The discussion around EMV technology has been going on for several years.  We posted our thoughts last year about the October 2015 deadline and the larger issue of server compromise.  Any steps we take globally to curb identity and credit card theft are good steps.  The upward trends and supporting data seems to indicate a need to push forward. Take a few minutes to read the statistics in this article and let us know where you think the focus should be placed in order to keep pace.

The U.S. is lagging behind

An article on EMV in Payments Leader gets right to the heart of the matter:

There are an estimated 1.24 billion payment cards and 15.4 million POS terminals currently in use, most of them in other countries. Making global financial transactions work across many cards and devices are smart chips embedded within new EMV-compliant credit and debit cards. These chips make interfacing with the various POS terminals possible. However, the EMVCo standard has yet to be adopted globally, a situation that the Payment Networks’ EMV migration roadmap for the US intends to correct. To date, Europe, Canada, Latin America, and the Asia/Pacific region are all well on their way with migrating from the legacy magstripe standard to EMV chip card technology. The U.S., the world’s single largest user of payment cards, has just begun the process. However, the potential impacts of being the last bastion of magstripe technology is forcing U.S. financial entities to take the idea seriously.

Courtesy of EMVco

As with any global initiative, it takes time, plenty of cooperation and of course, money.

Card fraud is on the rise

In the U.S. alone card fraud related costs are estimated at $8.6 billion annually. Experts believe that figure will exceed $10 billion in 2015. And this increase can be directly linked back to the U.S. not making significant progress with chip card adoption.  Dramatic increases in mobile payments can also be linked to this continued upward trend.  Again, from Payments Leader:

In 2010, the total gross dollar volume of mobile payments in the U.S. alone was $16 billion; some experts expect this volume to rise to $214 billion by 2015. If ever there was a time to ensure compliance with a global chip-compatibility strategy that reduces fraud, it’s now. This is especially true in light of the fact that many countries are now considering banning traditional magnetic stripe cards, a technology standard in use for over 40 years.

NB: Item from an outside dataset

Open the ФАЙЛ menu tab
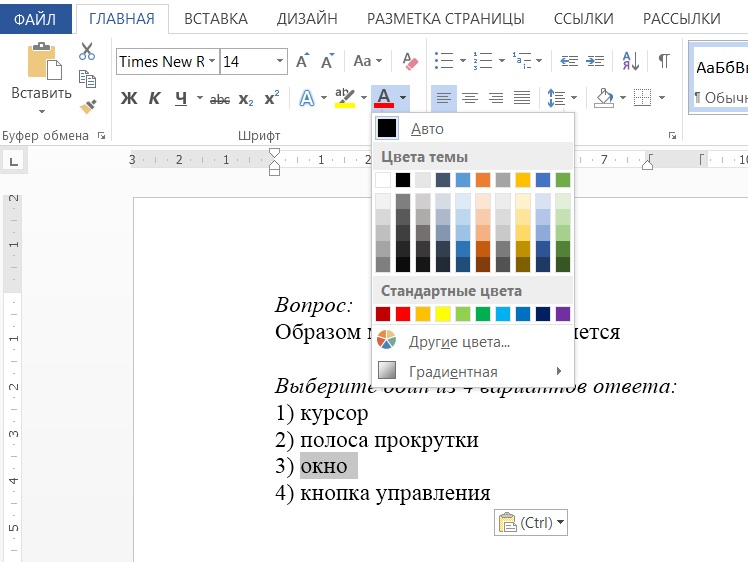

Ready or not, here it comes

We wanted to emphasize the last line of the previous quote: “countries are now considering banning traditional magnetic stripe cards.”  Ready or not, the technology we’ve used for 40 years is being eliminated.  Card issuers are scrambling to get dual technology cards into the consumer wallets right now.  You may have already received a replacement card with both magnetic stripe and microchip. Now it’s the merchants turn to get ready.